**Problem details**
Pictures do not belong in the copy; restate the records below word for word.

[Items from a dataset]
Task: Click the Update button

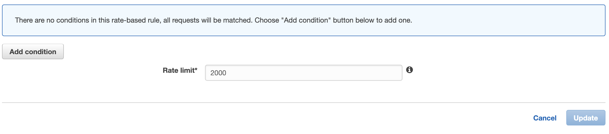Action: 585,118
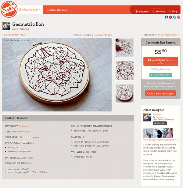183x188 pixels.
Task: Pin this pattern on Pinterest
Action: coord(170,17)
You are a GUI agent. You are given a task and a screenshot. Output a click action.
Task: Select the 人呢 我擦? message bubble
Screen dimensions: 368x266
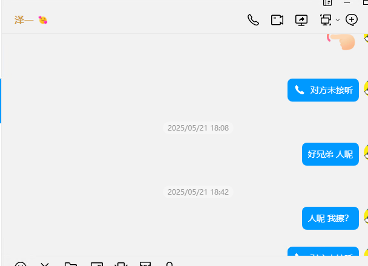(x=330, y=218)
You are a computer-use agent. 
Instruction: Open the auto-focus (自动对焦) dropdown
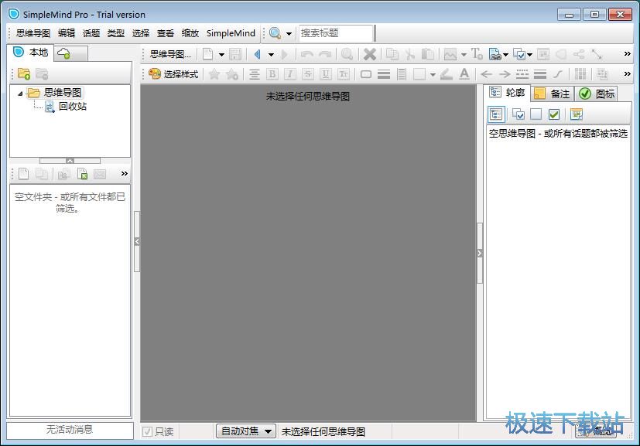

**Problem solution**
Task: Click the Update button

Action: 585,118
183x188 pixels.
Task: Pin this pattern on Pinterest
Action: coord(170,17)
You are a GUI agent. You are given a task and a screenshot. Output a click action.
Task: Select the 人呢 我擦? message bubble
Screen dimensions: 368x266
(x=330, y=218)
You are a computer-use agent. 
Instruction: Open the auto-focus (自动对焦) dropdown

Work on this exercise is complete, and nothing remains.